Start of EXTRACTED RECORDS

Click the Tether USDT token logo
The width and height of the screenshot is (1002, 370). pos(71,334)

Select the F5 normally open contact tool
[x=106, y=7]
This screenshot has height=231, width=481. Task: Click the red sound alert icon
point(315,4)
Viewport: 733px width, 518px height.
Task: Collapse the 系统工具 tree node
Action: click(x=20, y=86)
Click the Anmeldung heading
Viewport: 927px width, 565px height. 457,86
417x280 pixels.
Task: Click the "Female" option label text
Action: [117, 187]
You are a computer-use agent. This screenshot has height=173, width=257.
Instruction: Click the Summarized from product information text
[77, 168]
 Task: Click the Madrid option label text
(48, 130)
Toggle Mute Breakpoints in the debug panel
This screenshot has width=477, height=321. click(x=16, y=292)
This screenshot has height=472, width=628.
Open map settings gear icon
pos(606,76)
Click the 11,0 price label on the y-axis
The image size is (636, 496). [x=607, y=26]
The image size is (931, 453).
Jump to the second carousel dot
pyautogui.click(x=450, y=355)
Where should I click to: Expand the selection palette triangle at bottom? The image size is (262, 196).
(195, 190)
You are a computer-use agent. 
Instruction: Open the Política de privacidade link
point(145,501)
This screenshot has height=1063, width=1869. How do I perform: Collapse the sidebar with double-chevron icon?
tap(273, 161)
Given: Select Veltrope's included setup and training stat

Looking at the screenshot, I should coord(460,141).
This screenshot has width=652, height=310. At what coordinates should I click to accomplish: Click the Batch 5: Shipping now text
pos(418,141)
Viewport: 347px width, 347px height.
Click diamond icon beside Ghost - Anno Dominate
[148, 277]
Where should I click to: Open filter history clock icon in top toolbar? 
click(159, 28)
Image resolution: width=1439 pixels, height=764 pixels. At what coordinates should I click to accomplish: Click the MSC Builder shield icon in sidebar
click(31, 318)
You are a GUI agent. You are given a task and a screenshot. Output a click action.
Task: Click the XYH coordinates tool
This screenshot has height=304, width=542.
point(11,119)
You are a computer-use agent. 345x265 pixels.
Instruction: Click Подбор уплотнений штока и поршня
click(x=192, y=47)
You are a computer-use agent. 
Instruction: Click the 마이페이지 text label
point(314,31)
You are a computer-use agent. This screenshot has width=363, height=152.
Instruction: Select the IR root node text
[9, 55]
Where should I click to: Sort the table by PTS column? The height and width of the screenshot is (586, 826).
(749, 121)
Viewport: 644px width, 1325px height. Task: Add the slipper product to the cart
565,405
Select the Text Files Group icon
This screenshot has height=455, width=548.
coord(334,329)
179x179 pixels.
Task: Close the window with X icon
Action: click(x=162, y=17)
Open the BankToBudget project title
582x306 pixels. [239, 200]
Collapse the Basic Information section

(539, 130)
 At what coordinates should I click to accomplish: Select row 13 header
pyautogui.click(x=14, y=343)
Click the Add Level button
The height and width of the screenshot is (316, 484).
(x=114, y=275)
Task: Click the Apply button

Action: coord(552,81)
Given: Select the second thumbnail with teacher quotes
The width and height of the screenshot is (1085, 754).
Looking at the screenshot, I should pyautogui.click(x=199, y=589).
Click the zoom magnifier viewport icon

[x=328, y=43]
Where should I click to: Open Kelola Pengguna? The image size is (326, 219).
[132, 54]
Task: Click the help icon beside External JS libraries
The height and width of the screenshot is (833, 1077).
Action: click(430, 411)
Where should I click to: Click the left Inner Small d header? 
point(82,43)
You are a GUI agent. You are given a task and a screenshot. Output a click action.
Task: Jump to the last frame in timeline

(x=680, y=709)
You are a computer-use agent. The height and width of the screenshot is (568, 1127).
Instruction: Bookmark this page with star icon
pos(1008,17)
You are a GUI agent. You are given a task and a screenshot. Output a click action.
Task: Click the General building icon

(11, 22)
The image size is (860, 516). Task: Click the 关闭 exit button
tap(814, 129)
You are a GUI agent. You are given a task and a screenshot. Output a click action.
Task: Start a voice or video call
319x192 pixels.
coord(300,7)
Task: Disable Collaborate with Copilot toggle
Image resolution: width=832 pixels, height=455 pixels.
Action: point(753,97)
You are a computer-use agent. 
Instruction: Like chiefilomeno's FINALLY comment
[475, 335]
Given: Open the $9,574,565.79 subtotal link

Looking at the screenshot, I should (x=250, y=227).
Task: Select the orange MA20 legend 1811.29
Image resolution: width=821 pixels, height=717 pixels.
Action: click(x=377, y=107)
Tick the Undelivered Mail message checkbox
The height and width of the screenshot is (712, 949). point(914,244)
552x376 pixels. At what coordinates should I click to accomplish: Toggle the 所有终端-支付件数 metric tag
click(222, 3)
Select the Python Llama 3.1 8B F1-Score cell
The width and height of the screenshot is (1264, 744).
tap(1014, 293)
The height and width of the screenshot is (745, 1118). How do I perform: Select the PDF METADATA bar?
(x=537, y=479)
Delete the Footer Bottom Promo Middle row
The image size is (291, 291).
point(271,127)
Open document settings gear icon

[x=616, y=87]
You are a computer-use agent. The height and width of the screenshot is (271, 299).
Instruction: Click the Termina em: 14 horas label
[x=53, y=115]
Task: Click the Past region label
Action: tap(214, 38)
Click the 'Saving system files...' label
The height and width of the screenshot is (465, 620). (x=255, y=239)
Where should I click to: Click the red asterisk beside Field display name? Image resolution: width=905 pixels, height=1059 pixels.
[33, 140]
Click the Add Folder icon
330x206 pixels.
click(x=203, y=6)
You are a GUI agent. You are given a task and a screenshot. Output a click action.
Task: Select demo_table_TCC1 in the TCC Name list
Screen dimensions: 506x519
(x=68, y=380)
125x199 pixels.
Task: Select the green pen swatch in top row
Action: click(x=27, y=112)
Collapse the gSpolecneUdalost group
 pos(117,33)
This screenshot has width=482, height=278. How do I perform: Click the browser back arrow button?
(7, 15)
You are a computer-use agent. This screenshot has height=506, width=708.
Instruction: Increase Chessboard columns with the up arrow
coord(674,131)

End of EXTRACTED RECORDS

▶ [BRIEF]
In the data above, find the line containing "is (271, 299).", then copy it and every later line exactly.

▶ [RESULT]
You are a computer-use agent. The height and width of the screenshot is (271, 299).
Instruction: Click the Termina em: 14 horas label
[x=53, y=115]
Task: Click the Past region label
Action: tap(214, 38)
Click the 'Saving system files...' label
The height and width of the screenshot is (465, 620). (x=255, y=239)
Where should I click to: Click the red asterisk beside Field display name? Image resolution: width=905 pixels, height=1059 pixels.
[33, 140]
Click the Add Folder icon
330x206 pixels.
click(x=203, y=6)
You are a GUI agent. You are given a task and a screenshot. Output a click action.
Task: Select demo_table_TCC1 in the TCC Name list
Screen dimensions: 506x519
(x=68, y=380)
125x199 pixels.
Task: Select the green pen swatch in top row
Action: click(x=27, y=112)
Collapse the gSpolecneUdalost group
 pos(117,33)
This screenshot has width=482, height=278. How do I perform: Click the browser back arrow button?
(7, 15)
You are a computer-use agent. This screenshot has height=506, width=708.
Instruction: Increase Chessboard columns with the up arrow
coord(674,131)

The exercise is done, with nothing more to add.